## Records to use
-------

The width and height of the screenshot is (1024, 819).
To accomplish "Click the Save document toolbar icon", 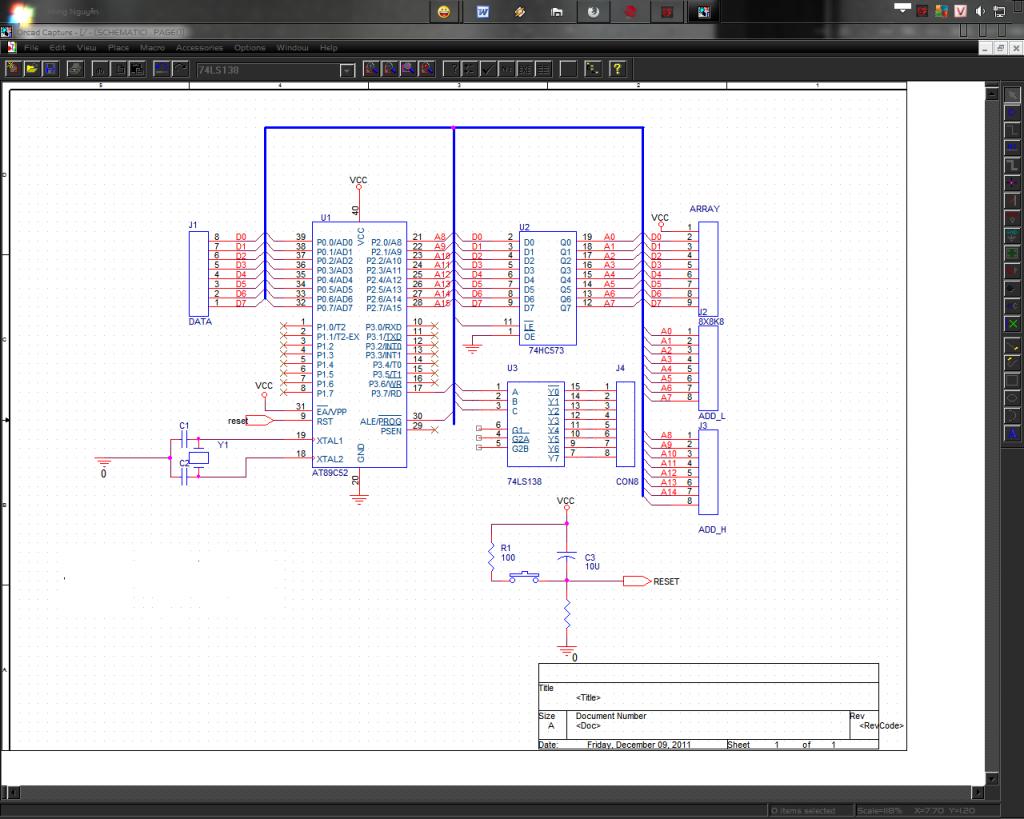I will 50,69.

-------

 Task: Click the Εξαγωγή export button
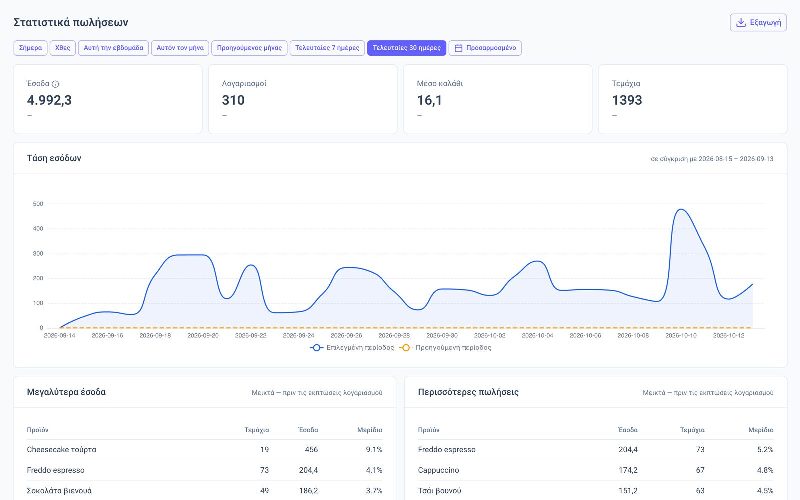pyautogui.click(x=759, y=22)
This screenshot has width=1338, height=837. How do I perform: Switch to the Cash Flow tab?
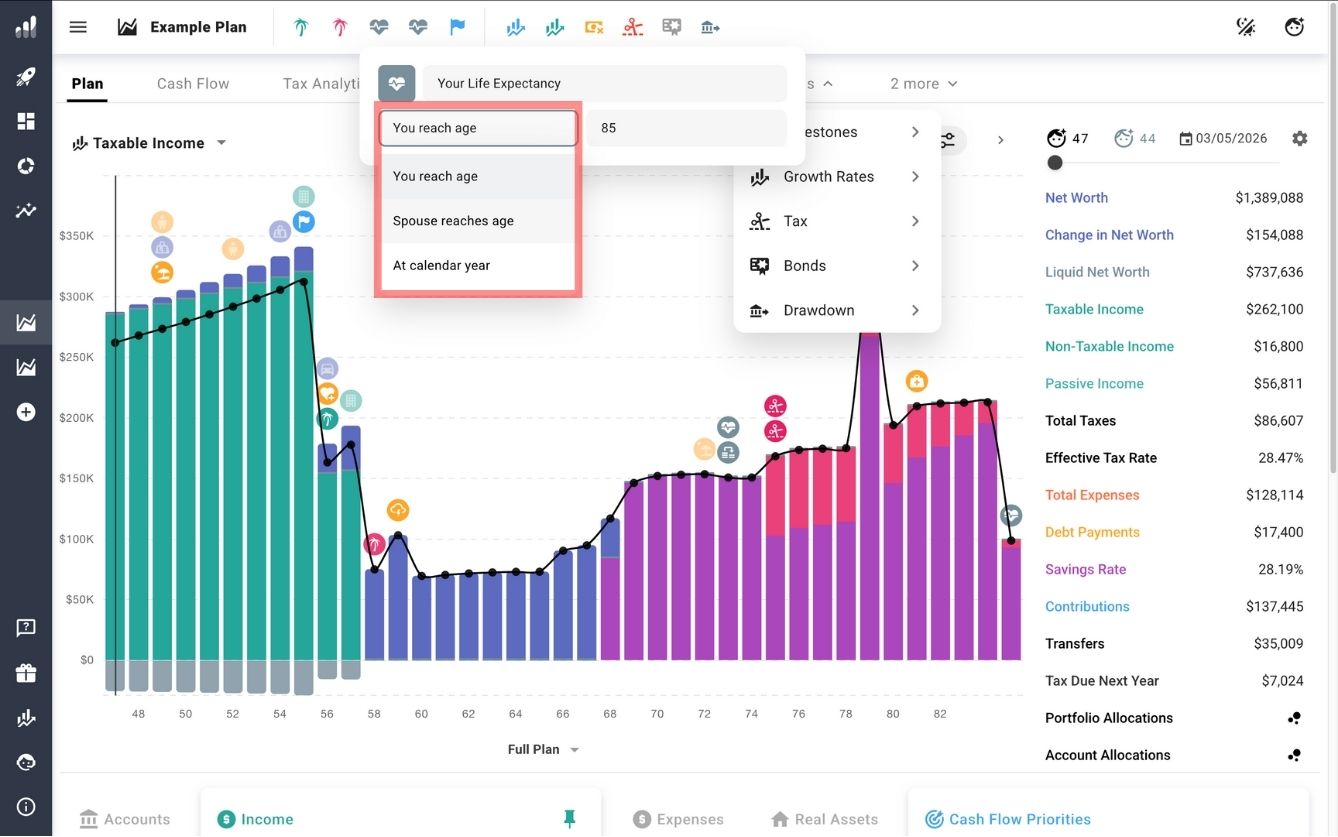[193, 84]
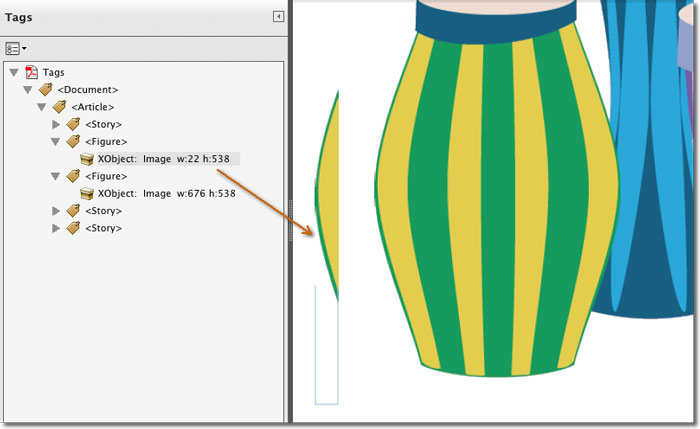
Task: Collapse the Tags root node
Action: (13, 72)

-------

## Set problem
Which lines of the listing above contain the string "height"? Extract each of them in full, treating case as significant.

## Answer to the problem
The width and height of the screenshot is (1024, 819).
This screenshot has width=1338, height=837. How do I perform: Switch to the Cash Flow tab?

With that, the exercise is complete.